同様に医薬品についても、株式会社科薬の埼玉工場及び所沢工場で生産しており、両工場は近接しているため、関東地方に大規模な震災が発生した場合、長期にわたって製品供給が不可能になる可能性があります。
さらに、両地区以外においても想定外の大規模震災や災害、事故等が発生した場合においては、原料・部品の調達、商品供給及び販売の中断等により当社グループの経営状態に影響を及ぼす可能性があります。
⑭感染症の流行
社会的影響の大きな感染症の拡大が発生した場合、日々の活動でお客さまや取引先と直接対面する事業の特性を踏まえ、接客活動及び営業活動を自粛、又は販売店の営業停止等により、国内外において当社グループの経営成績及び財政状態に影響を与える可能性があります。
⑮医薬品事業に関するリスクについて
医薬品事業に関しては、新薬を上市するまでには、多額の研究開発投資が必要となりますが、新薬に対する研究開発投資について他社との共同開発等、投資そのものの効率化を図っております。今後も営業黒字の維持拡大を目指しますが、急激な事業環境の変化や新薬開発の遅延、共同開発における相手先企業の経営方針の変更といった様々な予測困難なリスクが発生する可能性があり、その結果として営業赤字に陥り、それが拡大あるいは長期化した場合には、当社グループの経営成績及び財政状態に影響を与える可能性があります。
(2) 業界に係るリスク
①法的規制等
ビューティケア事業・その他(医薬品事業) : 薬事法、食品衛生法、栄養改善法及び
保健機能食品制度等
訪問販売・通信販売 : 特定商取引に関する法律等
全般 : 製造物責任法、特許法、消費者基本法、不当景品類及び不当表示防止法等
イ 薬事法
当社グループの主たる事業領域において、化粧品、医薬部外品及び医薬品を国内にて製造販売するためには、薬事法に基づく製造販売業・製造業の許可を必要とし、当社グループの該当事業会社各社ではその許可を取得しており、法令の定めに基づき5年毎の更新その他必要な手続きを行っております。当社グループでは、薬事法及び上記の関連法規制の遵守を徹底しておりますが、薬事法第75条(許可の取消し等)等に抵触し、業務の全部若しくは一部の停止を命ぜられ、又は化粧品事業・医薬品事業の製造・販売に関する厚生労働省からの許可を取り消された場合、あるいは、これらの法規制が変更された場合、また予測していない法規制等が新たに設けられた場合には、当社グループの事業活動が制限され、当社グループの経営成績及び財政状態に悪影響を及ぼす可能性があります。

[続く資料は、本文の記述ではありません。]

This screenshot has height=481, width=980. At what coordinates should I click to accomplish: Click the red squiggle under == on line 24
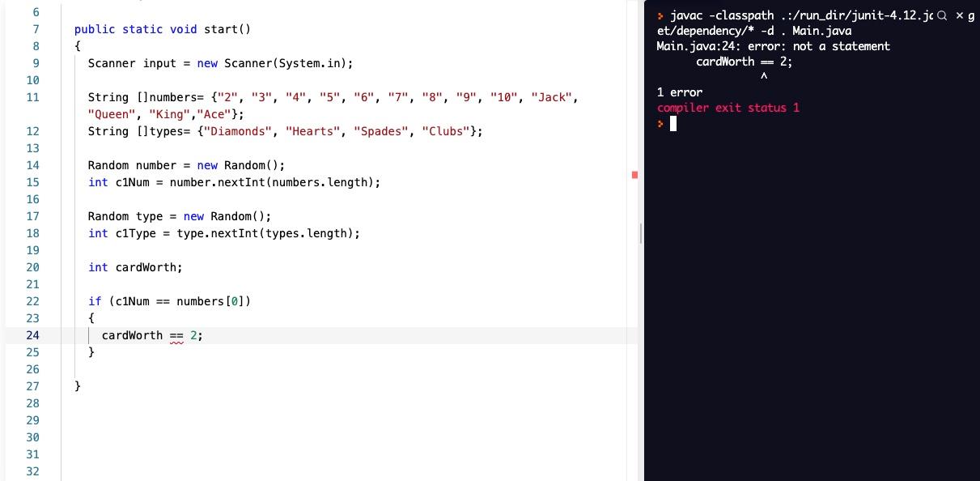click(x=175, y=342)
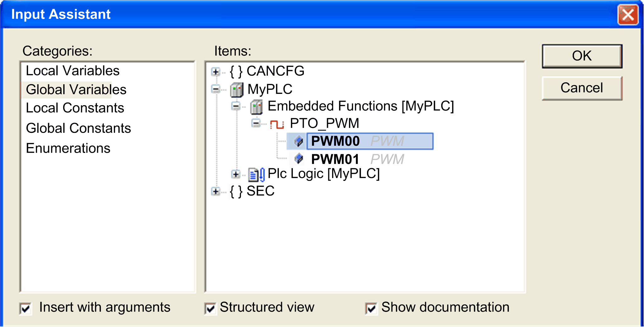
Task: Expand the Plc Logic node
Action: tap(236, 174)
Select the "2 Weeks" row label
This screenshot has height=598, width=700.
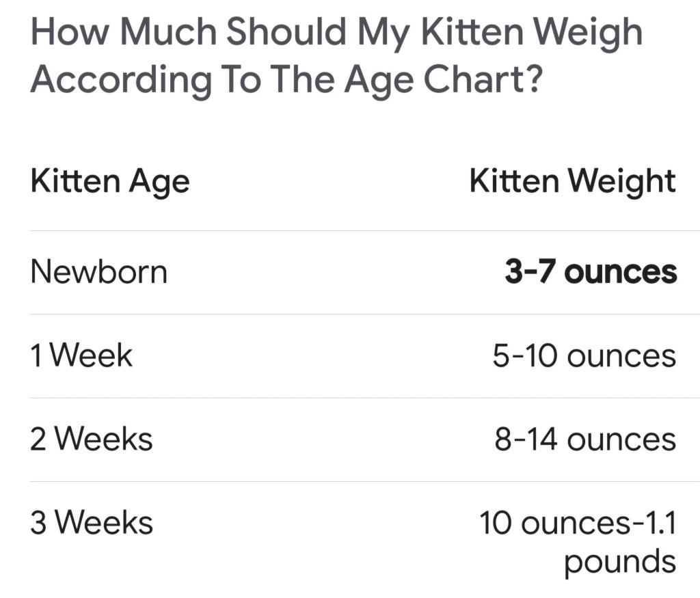point(91,439)
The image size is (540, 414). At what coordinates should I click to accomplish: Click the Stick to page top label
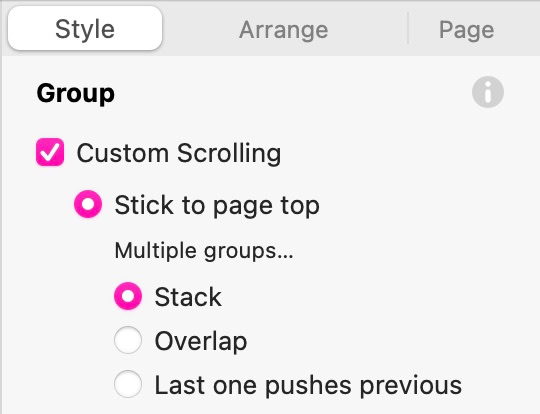tap(217, 206)
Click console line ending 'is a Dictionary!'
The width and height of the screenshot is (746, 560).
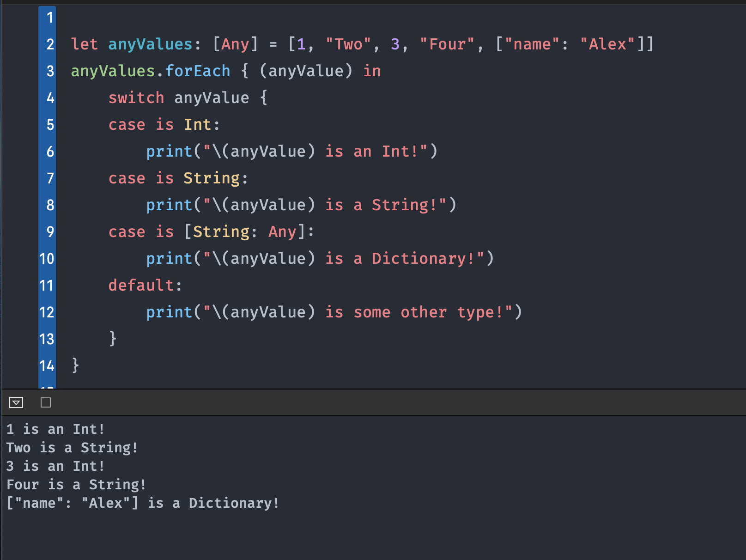(x=143, y=503)

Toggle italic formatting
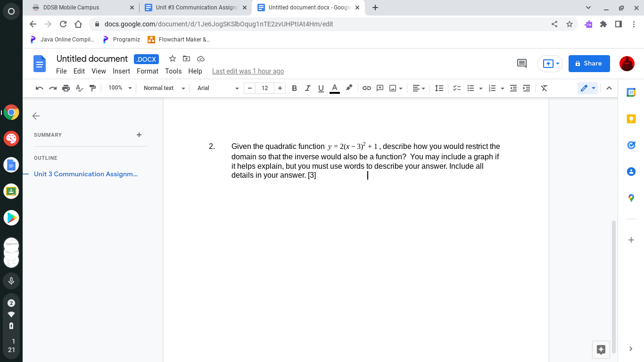307,88
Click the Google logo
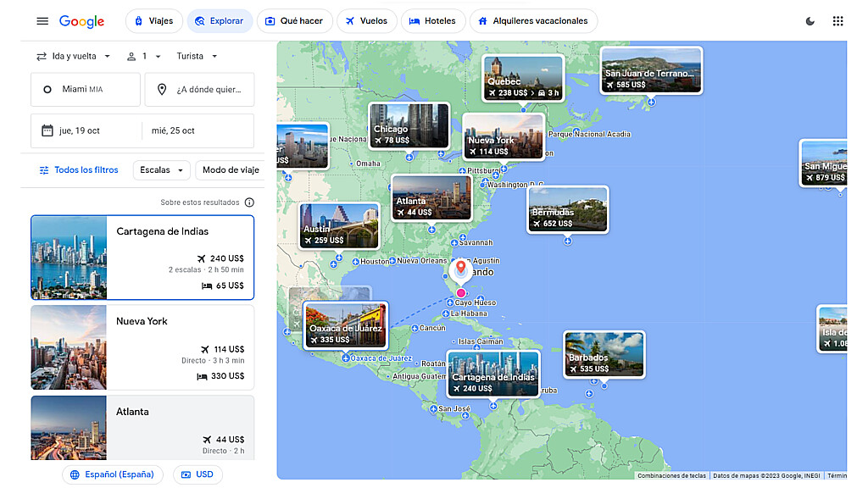The width and height of the screenshot is (868, 488). 81,21
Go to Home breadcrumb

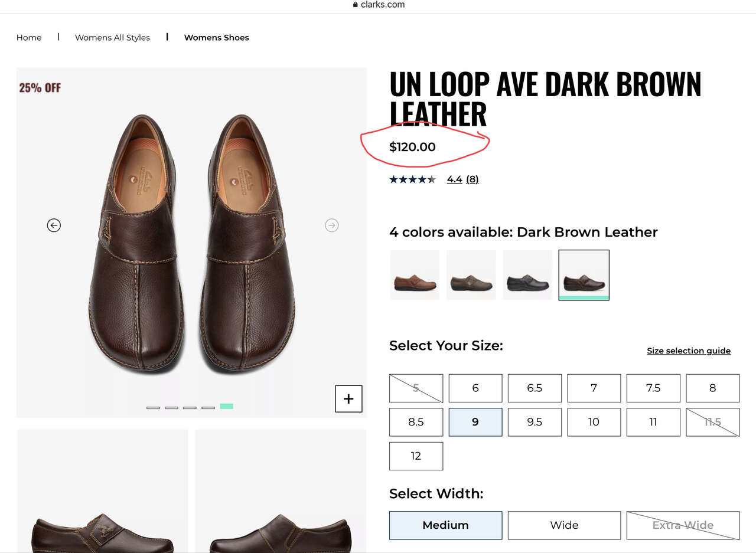click(x=29, y=37)
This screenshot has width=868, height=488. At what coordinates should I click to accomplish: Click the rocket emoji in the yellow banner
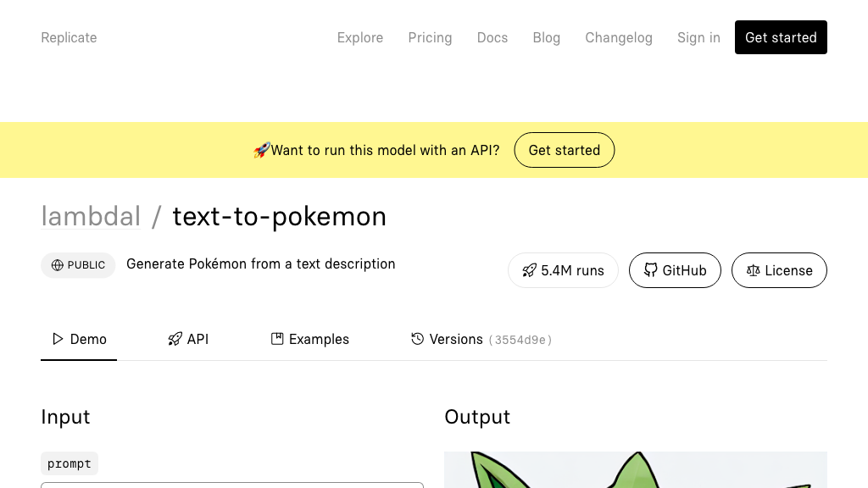[x=261, y=150]
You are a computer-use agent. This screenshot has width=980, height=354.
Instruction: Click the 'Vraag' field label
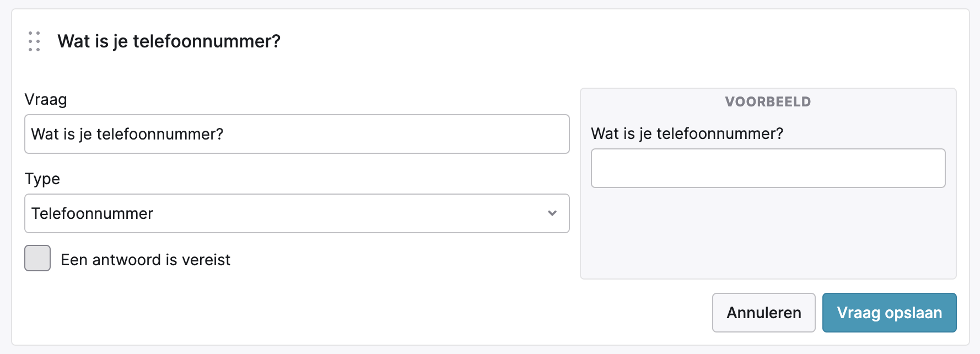click(46, 100)
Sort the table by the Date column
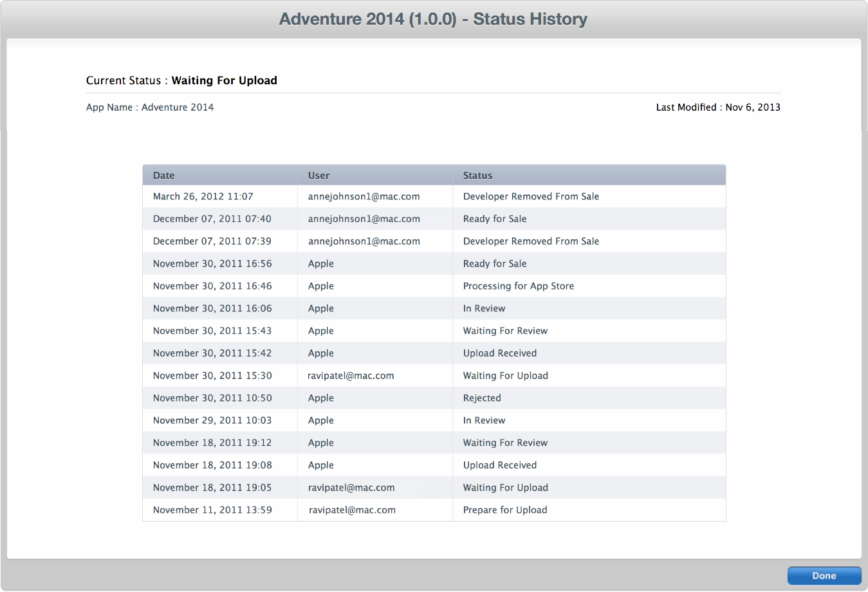868x592 pixels. (163, 175)
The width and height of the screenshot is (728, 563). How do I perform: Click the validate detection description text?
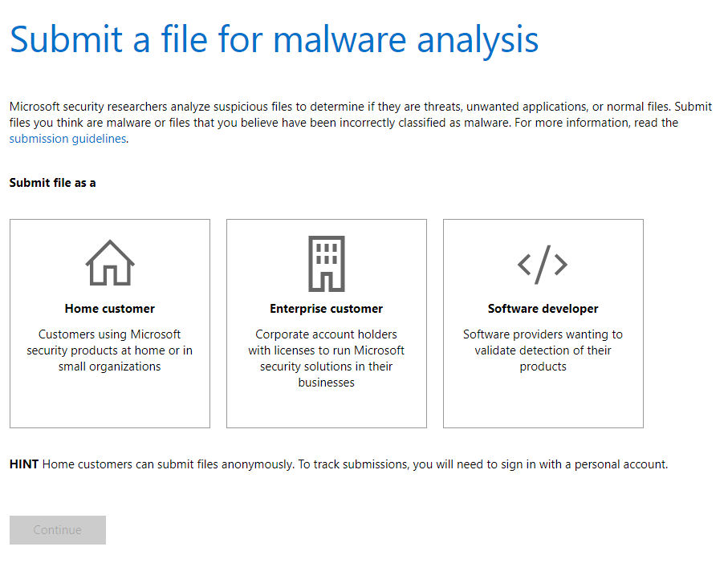coord(543,350)
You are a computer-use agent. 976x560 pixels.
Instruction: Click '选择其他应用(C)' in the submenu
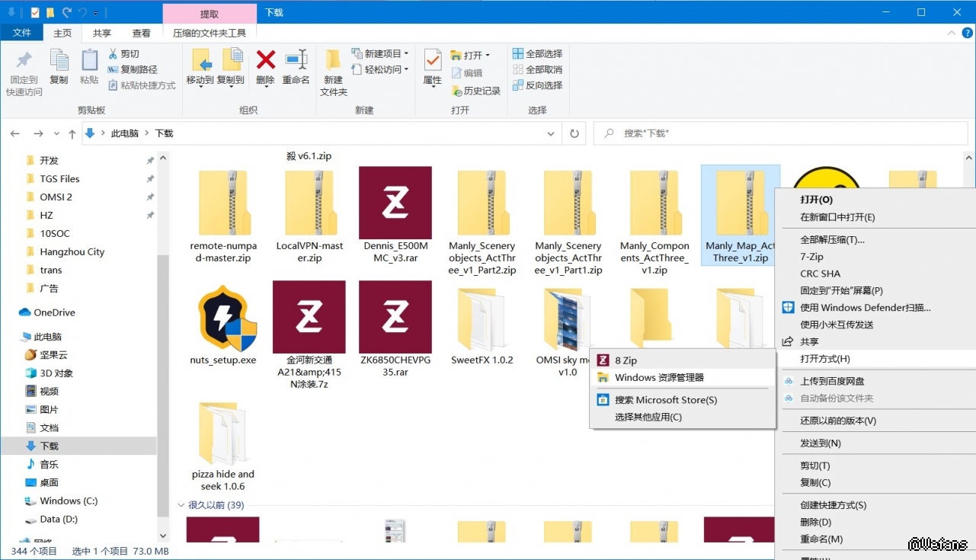click(648, 417)
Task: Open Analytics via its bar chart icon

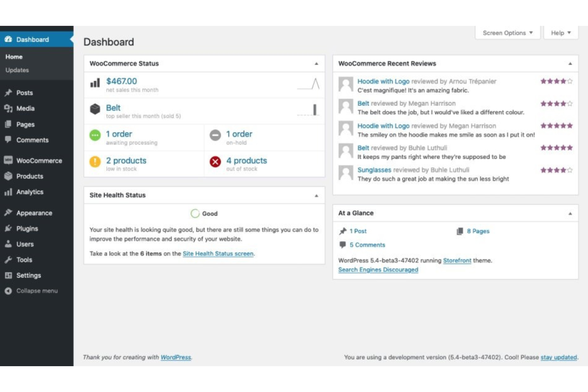Action: click(x=8, y=192)
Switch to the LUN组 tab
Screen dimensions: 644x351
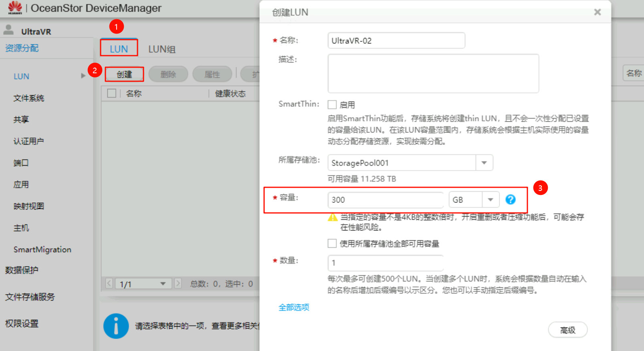(162, 49)
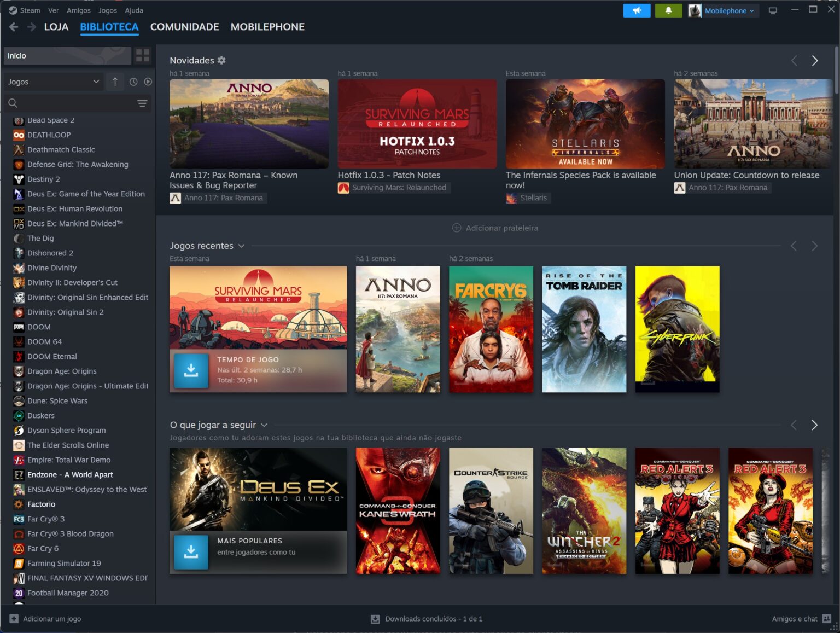Open the Novidades settings gear icon
840x633 pixels.
(221, 60)
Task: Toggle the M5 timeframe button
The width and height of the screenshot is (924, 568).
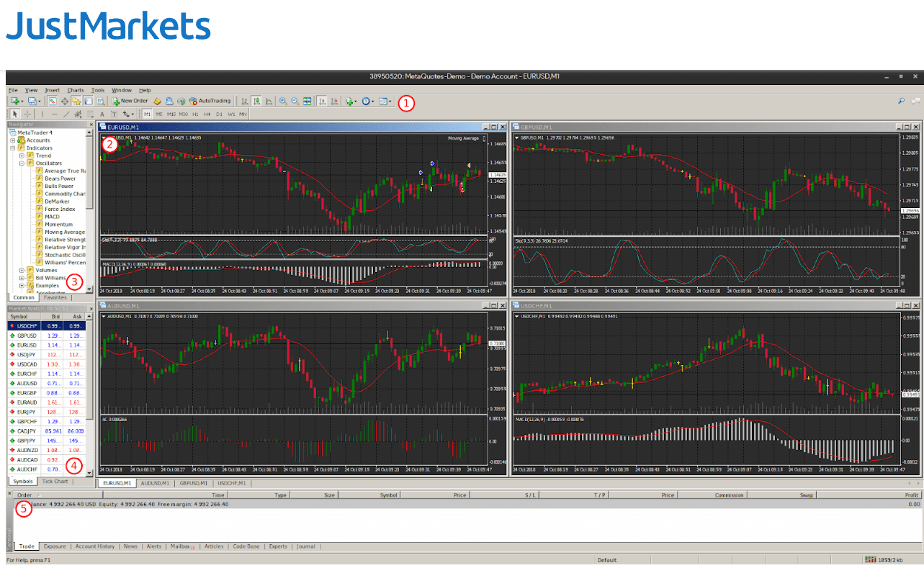Action: (158, 114)
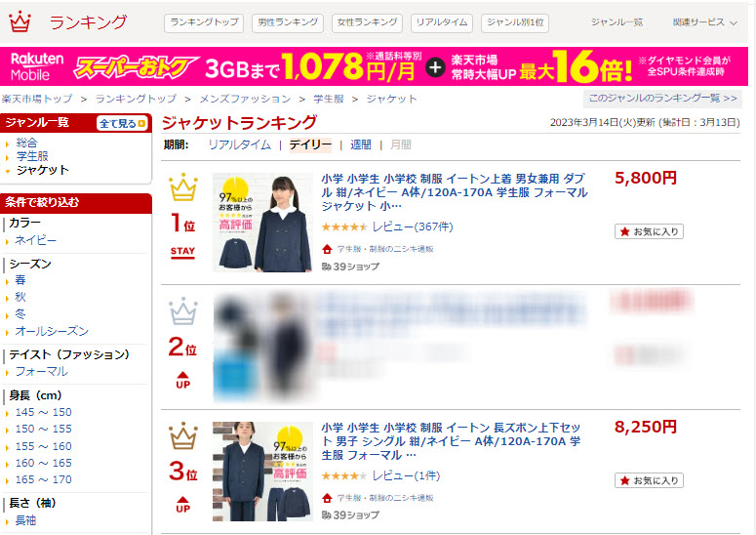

(ビューティケア事業に係る主要な許可の取得状況等(平成26年12月31日時点))
取得会社許可の名称有効期限取消事由及び該当状況
株式会社ポーラ化粧品製造業許可平成29年1月23日(取消事由)
薬事法第75条(第13条第4項等)に定められる事由に該当した場合
(該当状況)
上記取消事由に該当する事項はありません。
医薬部外品製造業許可平成29年1月23日
化粧品製造販売業許可平成29年5月13日
医薬部外品製造販売業許可平成29年5月13日
オルビス株式会社化粧品製造販売業許可平成31年4月30日
医薬部外品製造販売業許可平成31年4月30日
ポーラ化成工業株式会社化粧品製造業許可平成31年10月31日
医薬部外品製造業許可平成31年10月31日
化粧品製造販売業許可平成31年10月31日
医薬部外品製造販売業許可平成31年10月31日


ロ 特定商取引に関する法律(以下「特定商取引法」)
当社グループでは、特定商取引の関連法令の遵守に努めておりますが、当社グループにおいて販売パートナー(営業所長、ポーラレディ)が特定商取引法を犯すような事態に至った際の社会的信用の失墜や、特定商取引法の改正により訪問販売活動が著しく制限された場合等は、当社グループの経営成績及び財政状態に悪影響を及ぼす可能性があります。
②原材料価格の高騰
当社グループでは、前述のとおり、製品生産に不可欠な原材料等は、購買を担当する部署の統括管理のもと、調達先を分散するとともに、調達先と良好な関係を保ち、常に適正な価格で必要量を調達できるよう努めております。しかし、原油等素材価格の動向により、主要原材料の仕入価格が上昇した場合は、製品の製造原価も上昇し、当社グループの経営成績及び財政状態に悪影響を及ぼす可能性があります。
(3) 持株会社としてのリスク
当社は純粋持株会社であり、収入の大部分は当社が直接保有している子会社からの経営管理料及び受取配当となっております。このうち受取配当については、一定の状況下で、会社法等の規制等により、子会社が当社に支払うことのできる金額が制限される場合があります。また、子会社が十分な利益を計上することができず、当社に対して配当を支払えない状況が生じた場合等には、当社は株主に対して配当を支払えなくなる可能性があります。
(4) 公益財団法人ポーラ美術振興財団との関係について
公益財団法人ポーラ美術振興財団は、平成8年5月、当社グループの元会長であった故鈴木常司が、「わが国の芸術文化の向上に寄与する」ことを目的に設立した財団法人であります。当社グループは、創業時より「美と健康に関わる事業を通じて社会に貢献すること」を企業理念としていることから、同財団に対して、設立当初よりその活動に賛同し、様々な支援(寄付の実施、美術館建設資金の借入に対する債務保証、学芸員等の人員を出向させるなどの人的支援(注)、美術品の寄託(無償)等)を行ってまいりました。なお、寄付の実施及び債務保証は既に解消されており、今後もこれらの実施予定はありませんが、人的支援及び美術品の寄託(無償)等については今後とも継続する予定であります。
また、同財団は、期末日現在、当社株式19,654千株を保有しており、これは、発行済株式数の34.31%(議決権比率35.55%)に当たります。当社代表取締役社長鈴木郷史は同財団の理事長を兼務しておりますが、当社代表取締役社長を含む当社グループ関係者の理事は、同財団の保有する当社株式に係る議決権行使については関与しない方針です。
(注)出向者の人件費相当額については、同財団が負担しております。